## READING PASSAGE

——————————

Amateur Packet Radio and the AMPRNet

Amateur radio operators began experimenting with packet radio in 1978, when - after obtaining authorization from the Canadian government - Robert Rouleau, VE2PY and The Western Quebec VHF/UHF Amateur Radio Club in Montreal, Canada began experimenting with transmitting ASCII encoded data over VHF amateur radio frequencies using homebuilt equipment.[2] In 1980, Doug Lockhart VE7APU, and the Vancouver Area Digital Communications Group (VADCG) in Vancouver, Canada began producing standardized equipment (Terminal Node Controllers) in quantity for use in amateur packet radio networks. In 2003, Rouleau was inducted into CQ Amateur Radio magazine's hall of fame for his work on the Montreal Protocol in 1978.[3]

Not long after this activity began in Canada, amateurs in the US became interested in packet radio. In 1980, the U.S. Federal Communications Commission (FCC) granted authorization for U.S. amateurs to transmit ASCII codes via amateur radio.[4] The first known amateur packet radio activity in the US occurred in San Francisco during December of 1980, when a packet repeater was put into operation on 2 meters by Hank Magnuski KA6M, and the Pacific Packet Radio Society (PPRS).[5] In keeping with the dominance of DARPA and ARPANET at the time, the nascent amateur packet radio network was dubbed the AMPRNet in DARPA style. Magnuski obtained IP address allocations in the network for amateur radio use worldwide.

——————————

## DATA EXTRACT
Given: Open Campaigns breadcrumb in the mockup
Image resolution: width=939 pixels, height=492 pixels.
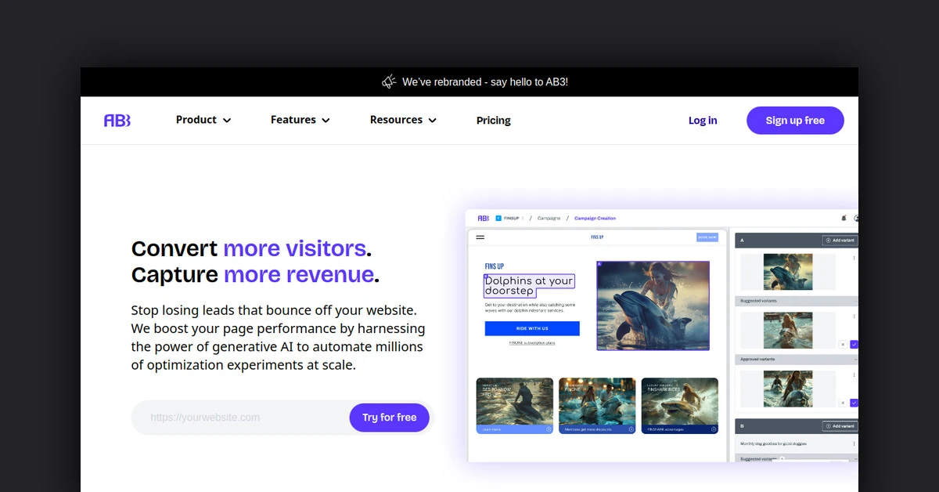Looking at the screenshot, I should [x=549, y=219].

——————————

## TASKS FOR THIS EXERCISE
**1.** List every amateur radio call sign that appears in the passage on amateur packet radio and the AMPRNet.
**2.** Write the next part of the passage on amateur packet radio and the AMPRNet, starting after its final sentence.

## EXPECTED OUTPUTS
**1.** VE2PY, VE7APU, KA6M

**2.**
Many groups of amateur radio operators interested in packet radio soon formed throughout the country including the Pacific Packet Radio Society (PPRS) in California, the Tucson Amateur Packet Radio Corporation (TAPR) in Arizona and the Amateur Radio Research and Development Corporation (AMRAD) in Washington, D.C.[6]

By 1983, TAPR was offering the first TNC available in kit form. Packet radio started becoming more and more popular across North America and by 1984 the first packet based bulletin board systems began to appear. Packet radio proved its value for emergency operations following the crash of an Aeromexico airliner in a neighborhood in Cerritos, California Labor Day weekend, 1986. Volunteers linked several key sites to pass text traffic via packet radio which kept voice frequencies clear.

For an objective description of early developments in amateur packet radio, refer to the article "Packet Radio in the Amateur Service".[7]

The most common use of packet radio today is in amateur radio, to construct wireless computer networks. Its name is a reference to the use of packet switching between network nodes. Packet radio networks use the AX.25 data link layer protocol, derived from the X.25 protocol suite and adapted for amateur radio use.